Reescribe las líneas siguientes cambiando "Instruction" por "Command" en todos los ítems, sin tocar nada más.
*-*-*
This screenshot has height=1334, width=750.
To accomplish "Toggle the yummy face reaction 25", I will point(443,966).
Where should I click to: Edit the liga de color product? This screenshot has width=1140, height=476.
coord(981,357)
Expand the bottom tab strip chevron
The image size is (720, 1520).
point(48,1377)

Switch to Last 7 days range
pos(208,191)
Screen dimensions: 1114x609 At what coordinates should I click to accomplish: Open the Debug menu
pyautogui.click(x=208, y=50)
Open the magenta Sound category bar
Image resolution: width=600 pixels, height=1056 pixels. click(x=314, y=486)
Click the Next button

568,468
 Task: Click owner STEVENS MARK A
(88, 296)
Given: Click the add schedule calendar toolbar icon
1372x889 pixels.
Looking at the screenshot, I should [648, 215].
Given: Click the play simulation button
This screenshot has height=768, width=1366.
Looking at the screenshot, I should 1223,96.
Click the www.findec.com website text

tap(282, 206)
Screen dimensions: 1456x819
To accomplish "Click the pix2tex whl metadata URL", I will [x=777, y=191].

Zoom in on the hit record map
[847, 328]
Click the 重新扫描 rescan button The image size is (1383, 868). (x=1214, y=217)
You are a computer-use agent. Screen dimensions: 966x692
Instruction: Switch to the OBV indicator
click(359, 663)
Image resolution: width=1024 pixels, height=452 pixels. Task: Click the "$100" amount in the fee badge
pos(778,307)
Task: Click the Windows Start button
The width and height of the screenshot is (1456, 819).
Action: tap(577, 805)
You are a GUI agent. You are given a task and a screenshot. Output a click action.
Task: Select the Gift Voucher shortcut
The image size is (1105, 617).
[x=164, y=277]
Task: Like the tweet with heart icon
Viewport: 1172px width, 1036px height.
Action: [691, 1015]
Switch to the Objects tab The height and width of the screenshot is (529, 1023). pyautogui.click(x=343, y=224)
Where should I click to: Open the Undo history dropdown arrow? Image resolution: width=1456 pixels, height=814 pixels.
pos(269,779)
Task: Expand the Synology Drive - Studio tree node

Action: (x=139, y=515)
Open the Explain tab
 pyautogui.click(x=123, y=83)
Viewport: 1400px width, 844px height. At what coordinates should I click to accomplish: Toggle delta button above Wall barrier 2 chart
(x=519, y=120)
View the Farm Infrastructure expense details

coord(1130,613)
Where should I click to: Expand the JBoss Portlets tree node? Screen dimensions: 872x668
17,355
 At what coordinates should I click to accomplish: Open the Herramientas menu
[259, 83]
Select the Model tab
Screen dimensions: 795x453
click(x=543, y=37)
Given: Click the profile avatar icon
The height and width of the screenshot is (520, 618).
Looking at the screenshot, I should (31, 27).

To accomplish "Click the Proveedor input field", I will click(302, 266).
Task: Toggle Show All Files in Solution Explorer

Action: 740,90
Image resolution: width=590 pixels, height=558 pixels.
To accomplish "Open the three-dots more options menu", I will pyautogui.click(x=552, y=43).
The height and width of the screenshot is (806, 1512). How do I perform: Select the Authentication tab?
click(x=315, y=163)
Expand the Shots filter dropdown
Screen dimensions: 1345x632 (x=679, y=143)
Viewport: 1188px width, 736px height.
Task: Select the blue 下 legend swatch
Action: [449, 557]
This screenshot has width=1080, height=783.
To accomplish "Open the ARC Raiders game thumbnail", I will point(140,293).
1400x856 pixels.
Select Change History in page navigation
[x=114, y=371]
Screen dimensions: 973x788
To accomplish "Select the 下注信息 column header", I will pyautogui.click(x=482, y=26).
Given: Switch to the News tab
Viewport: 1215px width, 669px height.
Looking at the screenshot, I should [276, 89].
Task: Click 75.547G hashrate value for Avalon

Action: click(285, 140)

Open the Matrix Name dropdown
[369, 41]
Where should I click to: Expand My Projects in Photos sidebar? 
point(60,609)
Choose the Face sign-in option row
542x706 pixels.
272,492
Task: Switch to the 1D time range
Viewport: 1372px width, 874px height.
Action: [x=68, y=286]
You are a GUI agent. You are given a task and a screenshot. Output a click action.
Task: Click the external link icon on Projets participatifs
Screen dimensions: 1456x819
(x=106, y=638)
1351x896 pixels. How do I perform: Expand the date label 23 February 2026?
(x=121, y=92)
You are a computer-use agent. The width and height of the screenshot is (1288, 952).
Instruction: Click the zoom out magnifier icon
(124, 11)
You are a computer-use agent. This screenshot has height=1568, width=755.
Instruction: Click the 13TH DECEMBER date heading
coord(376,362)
*-*-*
(Resultado del ejercicio)
This screenshot has height=1334, width=750.
To accomplish "Toggle the yummy face reaction 25", I will point(443,966).
Where should I click to: Edit the liga de color product? This screenshot has width=1140, height=476.
coord(981,357)
Expand the bottom tab strip chevron
The image size is (720, 1520).
point(48,1377)

Switch to Last 7 days range
pos(208,191)
Screen dimensions: 1114x609 At what coordinates should I click to accomplish: Open the Debug menu
pyautogui.click(x=208, y=50)
Open the magenta Sound category bar
Image resolution: width=600 pixels, height=1056 pixels. click(x=314, y=486)
Click the Next button

568,468
 Task: Click owner STEVENS MARK A
(88, 296)
Given: Click the add schedule calendar toolbar icon
1372x889 pixels.
Looking at the screenshot, I should [648, 215].
Given: Click the play simulation button
This screenshot has height=768, width=1366.
Looking at the screenshot, I should 1223,96.
Click the www.findec.com website text

tap(282, 206)
Screen dimensions: 1456x819
To accomplish "Click the pix2tex whl metadata URL", I will [x=777, y=191].

Zoom in on the hit record map
[847, 328]
Click the 重新扫描 rescan button The image size is (1383, 868). (x=1214, y=217)
You are a computer-use agent. Screen dimensions: 966x692
Command: Switch to the OBV indicator
click(359, 663)
Image resolution: width=1024 pixels, height=452 pixels. Task: Click the "$100" amount in the fee badge
pos(778,307)
Task: Click the Windows Start button
The width and height of the screenshot is (1456, 819).
Action: tap(577, 805)
You are a GUI agent. You are given a task and a screenshot. Output a click action.
Task: Select the Gift Voucher shortcut
The image size is (1105, 617).
[x=164, y=277]
Task: Like the tweet with heart icon
Viewport: 1172px width, 1036px height.
Action: [691, 1015]
Switch to the Objects tab The height and width of the screenshot is (529, 1023). pyautogui.click(x=343, y=224)
Where should I click to: Open the Undo history dropdown arrow? Image resolution: width=1456 pixels, height=814 pixels.
pos(269,779)
Task: Expand the Synology Drive - Studio tree node

Action: (x=139, y=515)
Open the Explain tab
 pyautogui.click(x=123, y=83)
Viewport: 1400px width, 844px height. At what coordinates should I click to accomplish: Toggle delta button above Wall barrier 2 chart
(x=519, y=120)
View the Farm Infrastructure expense details

coord(1130,613)
Where should I click to: Expand the JBoss Portlets tree node? Screen dimensions: 872x668
17,355
 At what coordinates should I click to accomplish: Open the Herramientas menu
[259, 83]
Select the Model tab
Screen dimensions: 795x453
click(x=543, y=37)
Given: Click the profile avatar icon
The height and width of the screenshot is (520, 618).
Looking at the screenshot, I should (31, 27).

To accomplish "Click the Proveedor input field", I will click(302, 266).
Task: Toggle Show All Files in Solution Explorer

Action: 740,90
Image resolution: width=590 pixels, height=558 pixels.
To accomplish "Open the three-dots more options menu", I will pyautogui.click(x=552, y=43).
The height and width of the screenshot is (806, 1512). How do I perform: Select the Authentication tab?
click(x=315, y=163)
Expand the Shots filter dropdown
Screen dimensions: 1345x632 (x=679, y=143)
Viewport: 1188px width, 736px height.
Task: Select the blue 下 legend swatch
Action: [449, 557]
This screenshot has width=1080, height=783.
To accomplish "Open the ARC Raiders game thumbnail", I will point(140,293).
1400x856 pixels.
Select Change History in page navigation
[x=114, y=371]
Screen dimensions: 973x788
To accomplish "Select the 下注信息 column header", I will pyautogui.click(x=482, y=26).
Given: Switch to the News tab
Viewport: 1215px width, 669px height.
Looking at the screenshot, I should [276, 89].
Task: Click 75.547G hashrate value for Avalon

Action: click(285, 140)

Open the Matrix Name dropdown
[369, 41]
Where should I click to: Expand My Projects in Photos sidebar? 
point(60,609)
Choose the Face sign-in option row
542x706 pixels.
272,492
Task: Switch to the 1D time range
Viewport: 1372px width, 874px height.
Action: [x=68, y=286]
You are a GUI agent. You are given a task and a screenshot. Output a click action.
Task: Click the external link icon on Projets participatifs
Screen dimensions: 1456x819
(x=106, y=638)
1351x896 pixels. How do I perform: Expand the date label 23 February 2026?
(x=121, y=92)
You are a computer-use agent. The width and height of the screenshot is (1288, 952).
Command: Click the zoom out magnifier icon
(124, 11)
You are a computer-use agent. This screenshot has height=1568, width=755.
Command: Click the 13TH DECEMBER date heading
coord(376,362)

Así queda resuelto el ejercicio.